Clearly I’m not alone in still loving playgrounds and was triggered to write about the one in the pictures after reading this post from a blog all about play spaces. We lived in Japan for a few years and discovered some beautifully designed spaces for both children and adults to play in. Indeed the whole notion of play as an activity that continues unapologetically through our lives is very much a feature of Japanese culture generally. Play-centres in Japan are often set up for adults to play with their children in rather than a place just for kids.
This piece is in a large outdoor art museum in a place called Hakone about an hour from Tokyo near Mount Fuji. We visited it with our son and another family and completely lost track of time playing in it.

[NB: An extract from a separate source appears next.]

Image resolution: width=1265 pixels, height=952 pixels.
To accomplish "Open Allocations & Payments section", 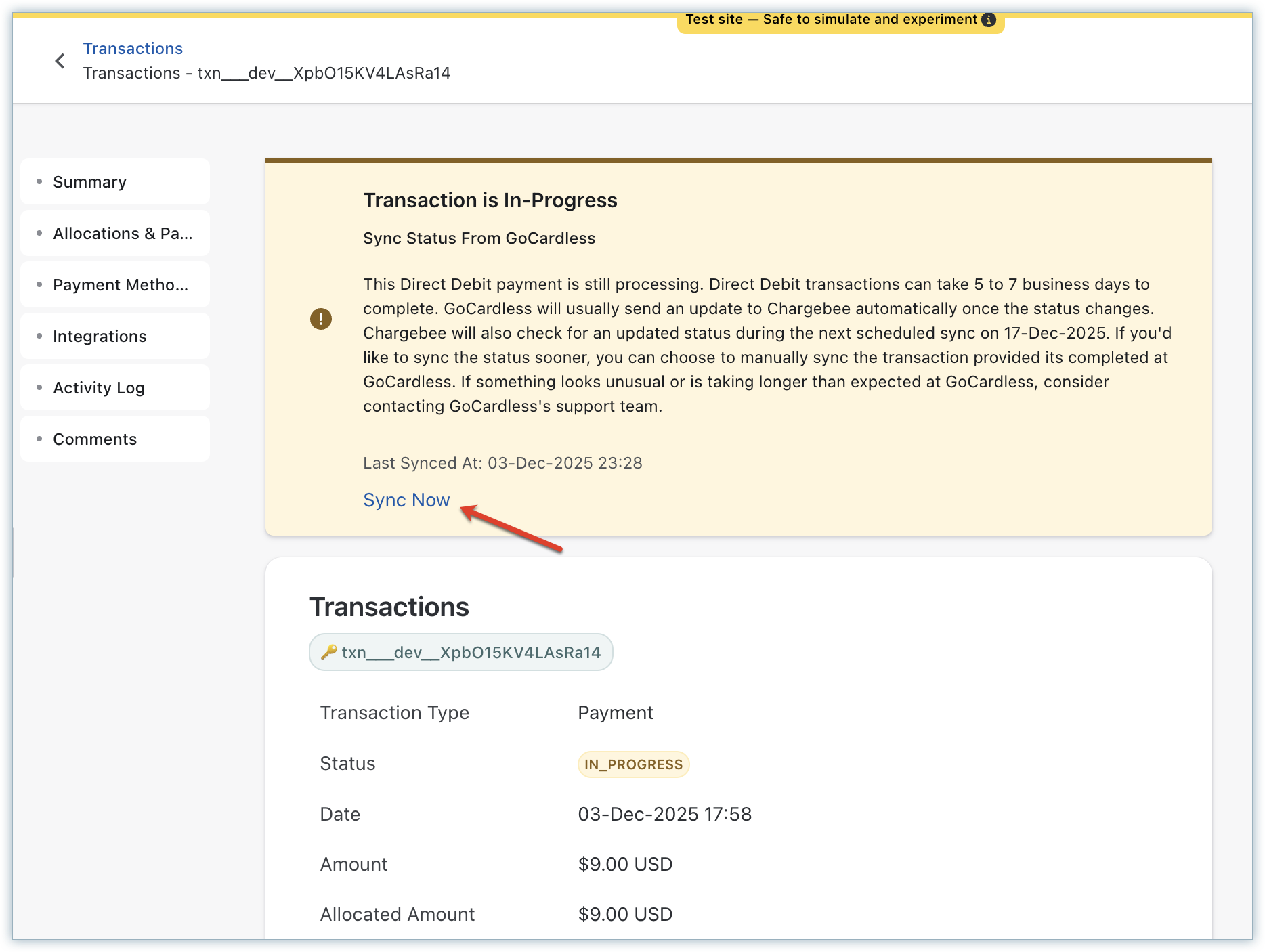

Like the Schulberg playground in Germany this works for kids of multiple ages, my son was under three when he played on this. The clever use of knitted tunnels being both challenging and supportive at the same time. None of the kids could stay still long enough to get a photo with them in focus.
And when you clambered your way to the top there was, just like lying in a real hammock, a place of peace and tranquility. Until of course two children emerged from a tunnel to shout and giggle and then disappear down another one.
And this is the outside, the supporting construction being assembled from wooden blocks that reminded me of the sort of constructions you can make with kapla wooden blocks. Thanks to the designers of this incredible object and to playscapes whose blog reminded me of our afternoon at the Hakone Outdoor Art museum.